> **REQUIREMENT 1**: Using the passage on potatoes and weight loss, explain in one to three sentences why eating potatoes can help people lose weight.
> **REQUIREMENT 2**: In the passage on potatoes and weight loss, which research center is Professor Candida Rebello from?

> **EXCERPTED PASSAGE**:
┄┄┄┄┄┄
Eating potatoes can actually help people lose weight, according to a new study.

Scientists say spuds are in fact are packed with important nutrients and can be part of a healthy diet.

The starchy staples have been linked to an increased risk of type two diabetes and people with insulin resistance have been told to avoid them but the new findings suggest they do not in fact raise that risk.

Researchers in the US have found people tend to feel full once they have consumed a certain amount of food, regardless of the calorific content of it.

Potatoes help fill a plate with food which may otherwise be much higher in calories, which in turn helps people shed the pounds.

“People tend to eat the same weight of food regardless of calorie content in order to feel full," said the study’s co-investigator Professor Candida Rebello from Pennington Biomedical Research Center .

“By eating foods with a heavier weight that are low in calories, you can easily reduce the number of calories you consume.
┄┄┄┄┄┄
> **INFORMATION SHOWN**:
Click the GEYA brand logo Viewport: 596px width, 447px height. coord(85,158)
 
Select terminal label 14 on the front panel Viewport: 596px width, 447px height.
┄┄┄┄┄┄
> **EXPECTED OUTPUT 1**: People tend to feel full after eating a certain weight of food, whatever its calorie content. Potatoes fill the plate in place of food that might be much higher in calories, so people take in fewer calories and shed pounds.

> **EXPECTED OUTPUT 2**: Pennington Biomedical Research Center.